Tales of a Fourth Grade Nothing

I've discovered a couple of elegant spin-offs from my current work on GPFS. Playing around with the pool structures and calls in the API, I've found it to be much faster than mmdf, largely because the latter goes out to each NSD and queries it for its usage information — something that's not of much interest if you just want to know whether the pools are full or not.

I've also realised that if I combine a couple of other calls, I can both identify the fileset that owns a particular directory and pull out the three levels of quota — user, group, fileset — for it. This makes it trivially easy to summarise all the limits imposed on a particular user in a way that indicates both their current level of consumption, how much they have left, and the level at which the resource is being constrained.

And best of all, the code to do all this can be wrapped up in a handful of Cython calls. OK so the fileset identification code seems to need an inode scan, which seems to mean it can't be run as a normal user, and I haven't yet found a way to dump out a complete list of filesets defined within the file system — although this information must be available be mmlsfileset and mmrepquota can do it — but it's an extremely handy thing to get out of something originally intended for a completely different purpose...

Today's increadably neat discovery? GPFS callbacks. I know these have been around for a while but until a suggestion from one of my colleagues prodded me into reading the documetation, I hadn't realised just how many things you can do with them.

My immediate ideas include: starting and stopping the batch software when its spool file system mounts or unmounts; automatically exporting file systems via NFS to other systems; requesting hardware replacements when the declustered arrays reach their maximum number of failures; raising alerts on reconstruct failures; and those are just my first ideas. The potential opportunities for laziness, impatience and hubris are vast!
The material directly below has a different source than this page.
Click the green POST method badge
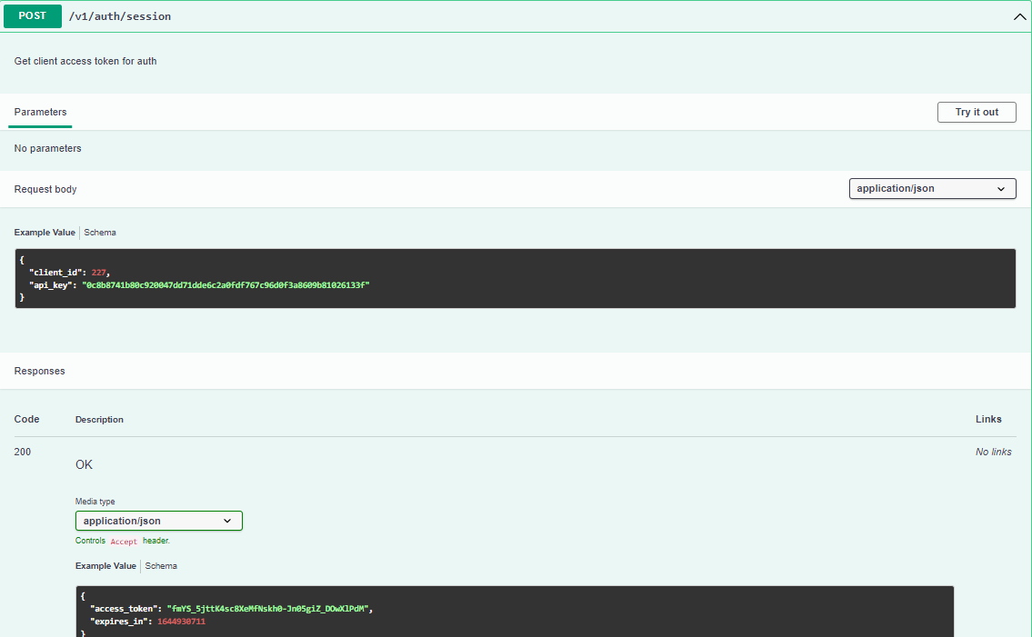This screenshot has height=637, width=1032. point(33,16)
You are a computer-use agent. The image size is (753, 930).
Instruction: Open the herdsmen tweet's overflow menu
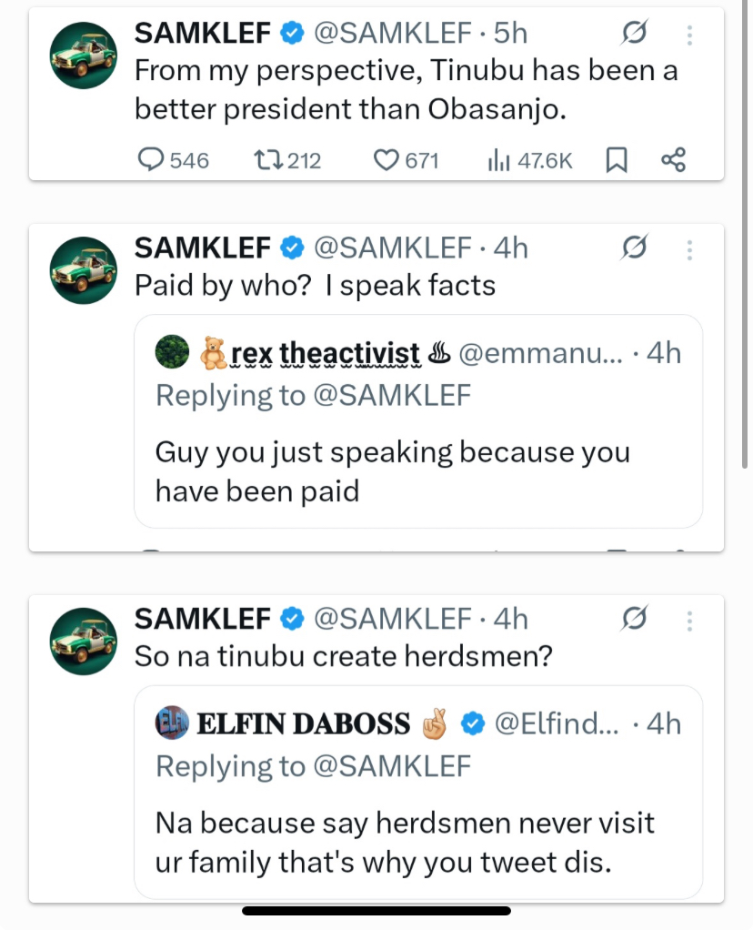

A little while ago, we discovered an interesting GPFS glitch that caused panicky unmounts on some of the systems. When we investigated in detail, we traced the problem to revoke messages from a specific NSD server in the storage cluster and when we examined the network connectivity, we realised that the topology was such that it forbade direct connections to the problem server from the compute environment. Consequently, during token operations involving more than one compute cluster — operations that required arbitration from the NSD server in order to resolve the lack of direct connectivity between the compute clusters — the NSD could not be contacted, triggering a revoke of one of the requesting.
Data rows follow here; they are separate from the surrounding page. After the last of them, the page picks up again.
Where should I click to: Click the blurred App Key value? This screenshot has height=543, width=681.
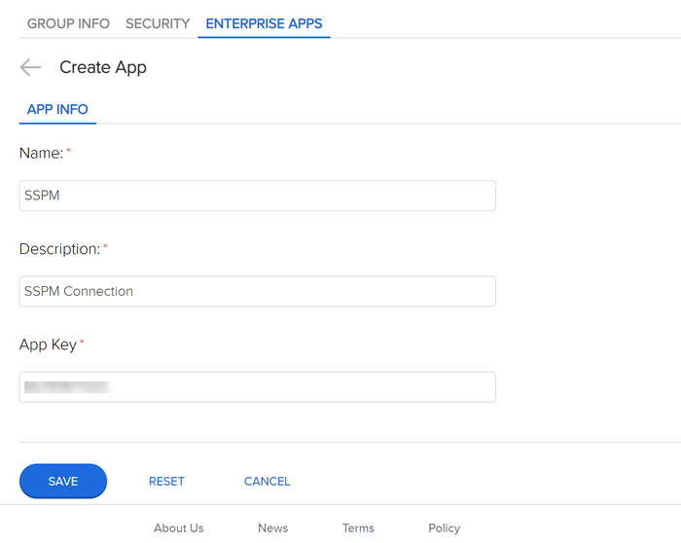[x=66, y=386]
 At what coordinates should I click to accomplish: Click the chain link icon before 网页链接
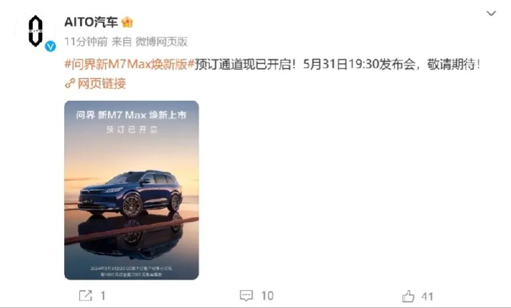point(70,84)
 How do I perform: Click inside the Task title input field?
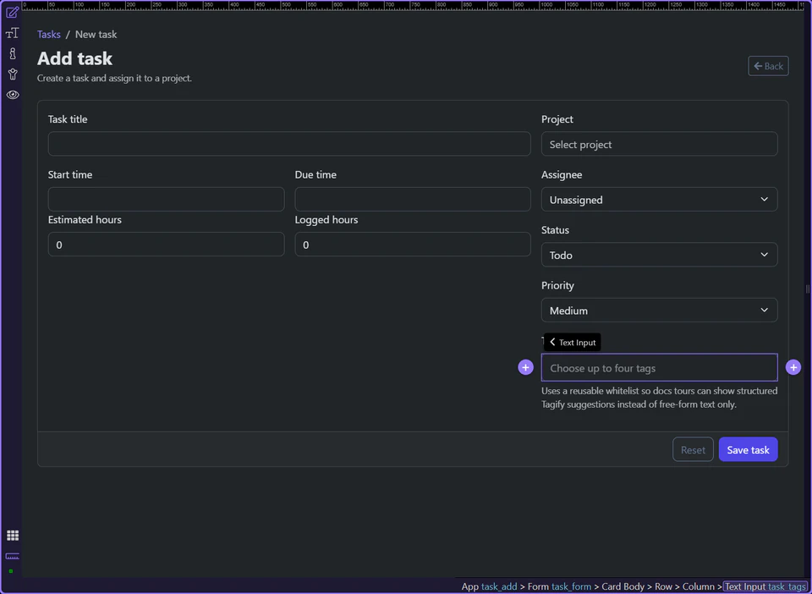[289, 144]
Following this discovery, we've been working on interesting ways to try to work around the communications problem. The US suggested configuring the NSD with an IP alias in a different subnet and using one of the nodes with universal connectivity to act as a router But during a chance conversation with the colleague who was working on implementing the solution, I pointed out that we might be able to solve the problem by altering the subnet mask on the NSD server to partition the topology into directly connected systems and systems that needed to be accessed via that gateway but we would still need come up with a way to route the traffic back from the indirectly connected systems without changing their netmasks, a problem I thought was intractable. So imagine my surprise when my colleague suggested this as a solution!

According to my understanding of IP routing, the determination of whether a system is local or not is made by comparing the network components of an address with the network components of the machine's own interfaces. If the components match, the address is on the local network and the routing table is not examined. If the address is remote, attempts are made to match the target address to entries in the routing table starting with host routes and widening out until the default route is reached as a destination of last resource.

However it turns out that AIX, post 5.1 at least, does not behave like this. Rather it seems to examine the routing table regardless of the network component of the target address, allowing host specific routes to be matched ahead of the local interfaces. Thus my colleague was able to increase the size of the mask on the NSD, add host specific routes on the other side and have the traffic route through the gateway, contrary (to my, at least) theoretic expectations, giving us a nice clean solution to our underlying problem.